Directions for this task: Give back only the lines in the records below from the one with "Chemnitz Sonnenberg (296, 74)" to the one with "[Share] (543, 983)", both inclusive, word for word.

BEGIN Data shown

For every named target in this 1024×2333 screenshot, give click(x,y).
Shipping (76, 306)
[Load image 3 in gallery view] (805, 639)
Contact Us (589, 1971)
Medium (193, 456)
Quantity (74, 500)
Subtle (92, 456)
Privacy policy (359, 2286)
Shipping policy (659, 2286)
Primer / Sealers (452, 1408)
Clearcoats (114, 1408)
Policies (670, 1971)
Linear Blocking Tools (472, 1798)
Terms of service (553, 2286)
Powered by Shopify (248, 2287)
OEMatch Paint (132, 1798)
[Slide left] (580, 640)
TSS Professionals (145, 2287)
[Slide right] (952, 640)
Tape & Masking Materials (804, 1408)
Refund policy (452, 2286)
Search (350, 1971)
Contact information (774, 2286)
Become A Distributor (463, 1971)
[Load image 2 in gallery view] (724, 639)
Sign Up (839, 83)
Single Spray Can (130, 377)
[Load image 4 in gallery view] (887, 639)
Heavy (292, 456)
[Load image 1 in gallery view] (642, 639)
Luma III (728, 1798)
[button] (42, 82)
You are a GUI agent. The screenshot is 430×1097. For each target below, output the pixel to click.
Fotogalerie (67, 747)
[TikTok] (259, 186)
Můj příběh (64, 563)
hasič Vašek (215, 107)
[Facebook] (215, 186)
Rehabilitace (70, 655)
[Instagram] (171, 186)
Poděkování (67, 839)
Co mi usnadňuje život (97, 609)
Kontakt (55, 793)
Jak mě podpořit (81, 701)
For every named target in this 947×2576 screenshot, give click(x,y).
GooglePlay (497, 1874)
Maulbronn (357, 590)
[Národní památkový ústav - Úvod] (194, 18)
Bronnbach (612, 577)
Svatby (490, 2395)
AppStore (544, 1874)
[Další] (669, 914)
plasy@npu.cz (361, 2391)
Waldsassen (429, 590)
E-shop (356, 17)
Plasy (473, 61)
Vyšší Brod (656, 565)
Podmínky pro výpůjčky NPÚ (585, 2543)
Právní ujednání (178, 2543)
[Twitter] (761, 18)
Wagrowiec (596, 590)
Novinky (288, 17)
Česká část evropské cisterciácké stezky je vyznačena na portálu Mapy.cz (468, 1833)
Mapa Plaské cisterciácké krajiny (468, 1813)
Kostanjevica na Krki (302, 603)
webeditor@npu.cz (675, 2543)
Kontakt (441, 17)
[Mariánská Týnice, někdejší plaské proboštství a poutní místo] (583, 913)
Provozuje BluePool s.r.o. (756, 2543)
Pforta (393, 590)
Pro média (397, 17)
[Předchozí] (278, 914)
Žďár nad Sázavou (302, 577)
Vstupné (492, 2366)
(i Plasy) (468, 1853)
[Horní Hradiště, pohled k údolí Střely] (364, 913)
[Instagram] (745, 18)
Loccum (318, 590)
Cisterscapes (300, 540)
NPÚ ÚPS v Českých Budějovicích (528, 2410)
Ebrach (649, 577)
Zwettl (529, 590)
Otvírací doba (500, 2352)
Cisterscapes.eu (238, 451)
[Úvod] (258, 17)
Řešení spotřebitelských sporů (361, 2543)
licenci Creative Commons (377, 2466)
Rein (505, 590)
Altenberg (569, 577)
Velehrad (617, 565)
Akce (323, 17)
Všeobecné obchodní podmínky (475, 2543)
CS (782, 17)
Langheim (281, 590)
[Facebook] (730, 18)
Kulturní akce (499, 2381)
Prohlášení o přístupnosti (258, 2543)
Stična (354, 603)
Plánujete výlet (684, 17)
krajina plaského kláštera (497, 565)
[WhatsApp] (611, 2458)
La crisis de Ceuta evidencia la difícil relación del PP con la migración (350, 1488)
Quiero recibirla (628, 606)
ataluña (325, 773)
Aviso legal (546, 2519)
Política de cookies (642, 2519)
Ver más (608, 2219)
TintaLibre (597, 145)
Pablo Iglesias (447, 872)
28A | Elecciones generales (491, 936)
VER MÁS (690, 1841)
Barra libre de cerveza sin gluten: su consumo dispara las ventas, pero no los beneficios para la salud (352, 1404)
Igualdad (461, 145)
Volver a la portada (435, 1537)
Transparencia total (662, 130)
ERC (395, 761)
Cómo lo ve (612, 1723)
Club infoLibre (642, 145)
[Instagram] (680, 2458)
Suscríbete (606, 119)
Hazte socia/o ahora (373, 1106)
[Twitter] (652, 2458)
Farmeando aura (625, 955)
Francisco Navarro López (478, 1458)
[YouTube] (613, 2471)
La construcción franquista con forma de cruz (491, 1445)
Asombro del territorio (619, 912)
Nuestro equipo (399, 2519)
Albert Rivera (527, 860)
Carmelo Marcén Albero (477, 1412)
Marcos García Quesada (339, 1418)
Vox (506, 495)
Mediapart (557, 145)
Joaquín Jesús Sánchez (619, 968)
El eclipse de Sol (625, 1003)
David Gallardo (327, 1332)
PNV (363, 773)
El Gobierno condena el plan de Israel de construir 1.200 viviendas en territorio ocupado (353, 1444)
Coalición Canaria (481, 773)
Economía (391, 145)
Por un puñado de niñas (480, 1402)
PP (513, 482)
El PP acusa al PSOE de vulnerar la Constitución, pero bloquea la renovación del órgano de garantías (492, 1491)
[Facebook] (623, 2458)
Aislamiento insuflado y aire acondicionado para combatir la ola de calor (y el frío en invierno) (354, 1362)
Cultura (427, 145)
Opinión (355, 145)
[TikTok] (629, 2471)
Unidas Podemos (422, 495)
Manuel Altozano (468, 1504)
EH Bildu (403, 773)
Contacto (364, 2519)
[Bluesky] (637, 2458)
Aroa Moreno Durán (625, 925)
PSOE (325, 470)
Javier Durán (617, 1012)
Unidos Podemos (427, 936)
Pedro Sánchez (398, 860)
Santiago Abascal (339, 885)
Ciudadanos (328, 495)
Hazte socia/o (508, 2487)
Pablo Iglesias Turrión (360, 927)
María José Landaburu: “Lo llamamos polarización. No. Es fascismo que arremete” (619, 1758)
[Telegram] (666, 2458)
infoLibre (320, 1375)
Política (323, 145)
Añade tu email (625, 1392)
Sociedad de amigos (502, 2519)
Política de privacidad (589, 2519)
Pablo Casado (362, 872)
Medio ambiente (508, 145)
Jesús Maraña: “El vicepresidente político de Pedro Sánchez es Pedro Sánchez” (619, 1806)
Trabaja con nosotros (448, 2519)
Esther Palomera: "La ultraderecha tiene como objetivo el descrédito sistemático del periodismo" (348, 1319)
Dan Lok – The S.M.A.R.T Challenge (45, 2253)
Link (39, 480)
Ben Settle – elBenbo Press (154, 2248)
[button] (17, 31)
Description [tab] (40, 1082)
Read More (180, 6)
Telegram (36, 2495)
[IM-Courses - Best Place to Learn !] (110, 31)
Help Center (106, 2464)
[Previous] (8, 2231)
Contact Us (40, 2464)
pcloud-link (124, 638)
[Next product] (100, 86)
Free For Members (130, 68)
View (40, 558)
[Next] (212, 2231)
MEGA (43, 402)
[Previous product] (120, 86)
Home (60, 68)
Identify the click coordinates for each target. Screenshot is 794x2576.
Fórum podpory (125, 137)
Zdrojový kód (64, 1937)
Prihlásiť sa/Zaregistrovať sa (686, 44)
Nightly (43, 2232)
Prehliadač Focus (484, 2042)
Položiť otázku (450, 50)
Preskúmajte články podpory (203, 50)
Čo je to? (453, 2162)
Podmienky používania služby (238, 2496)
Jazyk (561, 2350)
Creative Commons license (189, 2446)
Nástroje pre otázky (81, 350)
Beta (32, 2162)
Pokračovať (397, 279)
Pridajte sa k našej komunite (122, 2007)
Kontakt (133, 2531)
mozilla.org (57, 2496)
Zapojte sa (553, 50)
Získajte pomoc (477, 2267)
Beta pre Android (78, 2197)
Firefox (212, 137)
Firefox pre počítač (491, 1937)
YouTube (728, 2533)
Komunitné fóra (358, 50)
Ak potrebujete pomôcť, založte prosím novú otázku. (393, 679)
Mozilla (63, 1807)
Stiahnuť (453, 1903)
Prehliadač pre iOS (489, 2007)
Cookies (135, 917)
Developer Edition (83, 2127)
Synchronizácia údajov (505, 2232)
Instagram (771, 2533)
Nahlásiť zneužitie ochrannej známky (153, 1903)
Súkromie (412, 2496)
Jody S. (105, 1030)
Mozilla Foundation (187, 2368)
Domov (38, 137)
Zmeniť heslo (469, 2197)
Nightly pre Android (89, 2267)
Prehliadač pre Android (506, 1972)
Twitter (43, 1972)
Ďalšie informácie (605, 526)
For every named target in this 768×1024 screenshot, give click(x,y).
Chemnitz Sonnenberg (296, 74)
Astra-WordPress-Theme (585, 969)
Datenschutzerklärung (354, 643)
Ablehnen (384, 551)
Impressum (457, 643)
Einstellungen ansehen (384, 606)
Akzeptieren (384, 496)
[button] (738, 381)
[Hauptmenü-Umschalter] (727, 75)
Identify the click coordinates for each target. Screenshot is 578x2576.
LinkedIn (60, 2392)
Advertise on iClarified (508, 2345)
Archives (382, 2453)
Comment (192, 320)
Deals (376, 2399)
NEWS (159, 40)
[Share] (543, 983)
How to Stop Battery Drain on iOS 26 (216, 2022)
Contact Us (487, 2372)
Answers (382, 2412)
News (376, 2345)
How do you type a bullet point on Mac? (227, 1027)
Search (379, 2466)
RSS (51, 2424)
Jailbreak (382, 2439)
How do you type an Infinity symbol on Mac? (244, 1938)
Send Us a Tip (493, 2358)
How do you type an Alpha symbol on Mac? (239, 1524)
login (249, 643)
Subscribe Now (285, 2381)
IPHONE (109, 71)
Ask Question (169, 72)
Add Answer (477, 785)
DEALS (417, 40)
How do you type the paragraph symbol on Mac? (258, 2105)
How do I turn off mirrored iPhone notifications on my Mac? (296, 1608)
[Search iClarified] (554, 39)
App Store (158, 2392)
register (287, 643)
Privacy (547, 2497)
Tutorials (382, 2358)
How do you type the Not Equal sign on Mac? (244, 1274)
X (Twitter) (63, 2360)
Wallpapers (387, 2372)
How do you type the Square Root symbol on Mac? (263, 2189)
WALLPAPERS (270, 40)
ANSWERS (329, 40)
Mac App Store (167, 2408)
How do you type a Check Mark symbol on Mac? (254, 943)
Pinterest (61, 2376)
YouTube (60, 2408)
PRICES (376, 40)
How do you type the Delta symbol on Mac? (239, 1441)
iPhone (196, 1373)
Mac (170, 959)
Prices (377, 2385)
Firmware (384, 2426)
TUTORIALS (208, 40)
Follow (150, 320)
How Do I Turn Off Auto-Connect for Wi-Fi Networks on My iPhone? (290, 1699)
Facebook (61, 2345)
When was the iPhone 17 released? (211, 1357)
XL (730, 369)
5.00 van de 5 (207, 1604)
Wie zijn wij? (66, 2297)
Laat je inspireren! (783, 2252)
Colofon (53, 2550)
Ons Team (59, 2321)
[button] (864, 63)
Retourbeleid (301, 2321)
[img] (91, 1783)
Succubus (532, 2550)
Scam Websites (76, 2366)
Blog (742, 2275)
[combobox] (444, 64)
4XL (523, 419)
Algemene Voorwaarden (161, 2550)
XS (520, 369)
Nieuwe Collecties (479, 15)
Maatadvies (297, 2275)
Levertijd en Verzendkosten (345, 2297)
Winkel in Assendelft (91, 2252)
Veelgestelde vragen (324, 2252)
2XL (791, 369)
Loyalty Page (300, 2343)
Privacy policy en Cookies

END Data shown

Task result:
Chemnitz Sonnenberg (296, 74)
Astra-WordPress-Theme (585, 969)
Datenschutzerklärung (354, 643)
Ablehnen (384, 551)
Impressum (457, 643)
Einstellungen ansehen (384, 606)
Akzeptieren (384, 496)
[button] (738, 381)
[Hauptmenü-Umschalter] (727, 75)
Identify the click coordinates for each target. Screenshot is 578x2576.
LinkedIn (60, 2392)
Advertise on iClarified (508, 2345)
Archives (382, 2453)
Comment (192, 320)
Deals (376, 2399)
NEWS (159, 40)
[Share] (543, 983)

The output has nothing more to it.